■ **SOURCE EXTRACT**
┄┄┄┄┄┄

Highlights

Highlights
For Dec. 21
Art
The holiday season is a good time to enjoy the museums and galleries in NWA. Pull the kids away from the TV or Gameboy and introduce them to something different or go out alone and treat yourself. Most of the museums and galleries have free admission.

At the Walton Arts Center is an impressive collection of photographs by southern writer Eudora Welty. More than 50 of photographs make up the traveling exhibit, “Passionate Observer.” The vintage prints are provocative portraits of everyday people that overtly relay the southern sensibilities, fears and hopes of southern folk during the Great Depression. Also on display at the WAC is “From Slavery to Freedom: The Issue of Race in Film,” a collection of vintage African American film posters. Each of the poster panels includes a synopsis about the film, stars or director. Both exhibits will be on display until Feb. 17.

┄┄┄┄┄┄

■ **COLLECTED MATERIAL**
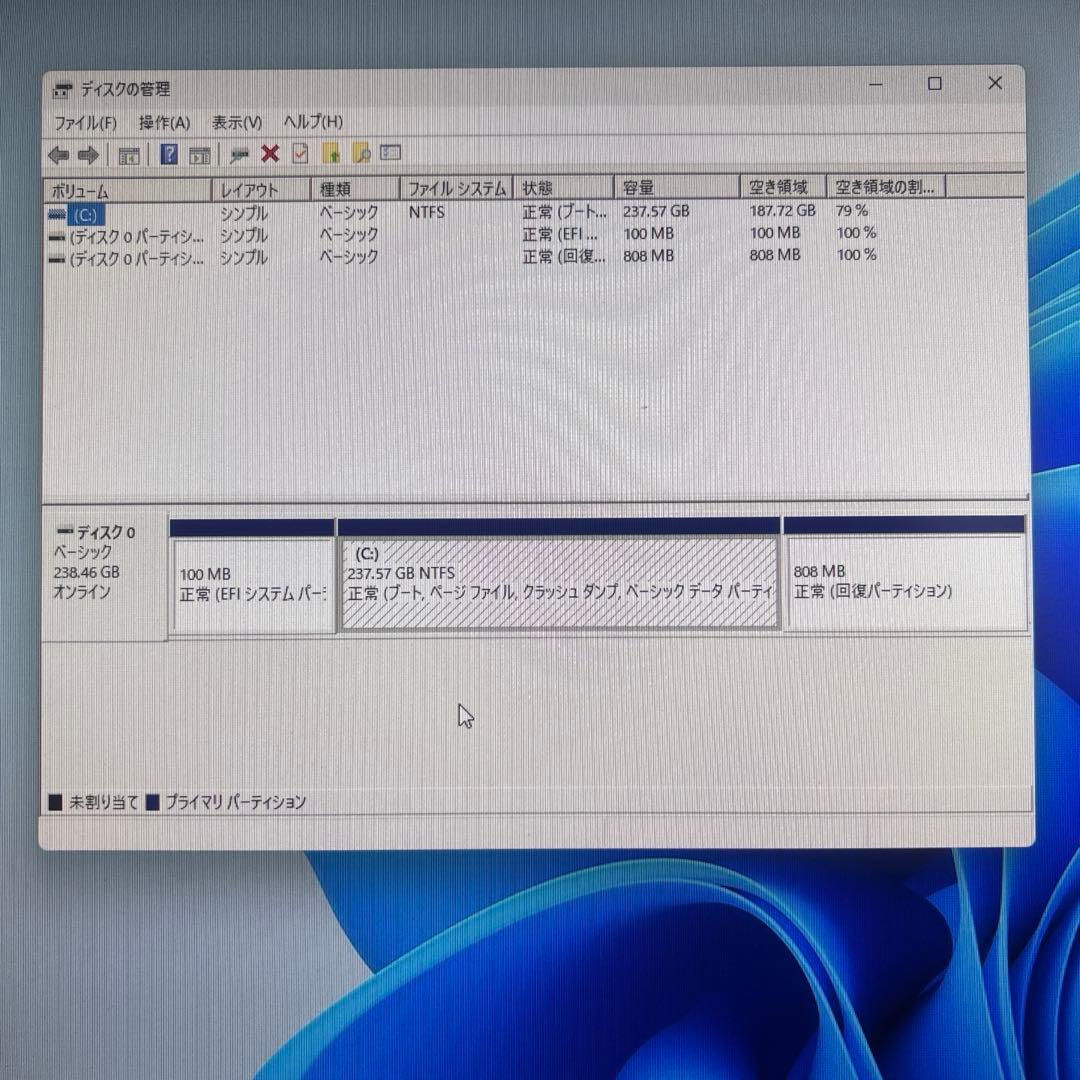Click the checkmark document toolbar icon

300,155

┄┄┄┄┄┄

■ **WORK ORDER 1**
In the arts highlights, transcribe the passage starting with "At the Walton" and going on through "until Feb. 17.".
■ **WORK ORDER 2**
Answer these questions from the arts highlights:
(a) What kind of admission do most of the museums and galleries have?
(b) What is the title of the traveling exhibit of photographs by Eudora Welty?
(c) Until what date will both exhibits at the Walton Arts Center be on display?
The lines have no connection to the text.

■ **EXERCISE SOLUTION 1**
At the Walton Arts Center is an impressive collection of photographs by southern writer Eudora Welty. More than 50 of photographs make up the traveling exhibit, “Passionate Observer.” The vintage prints are provocative portraits of everyday people that overtly relay the southern sensibilities, fears and hopes of southern folk during the Great Depression. Also on display at the WAC is “From Slavery to Freedom: The Issue of Race in Film,” a collection of vintage African American film posters. Each of the poster panels includes a synopsis about the film, stars or director. Both exhibits will be on display until Feb. 17.

■ **EXERCISE SOLUTION 2**
(a) Free admission.
(b) "Passionate Observer."
(c) Feb. 17.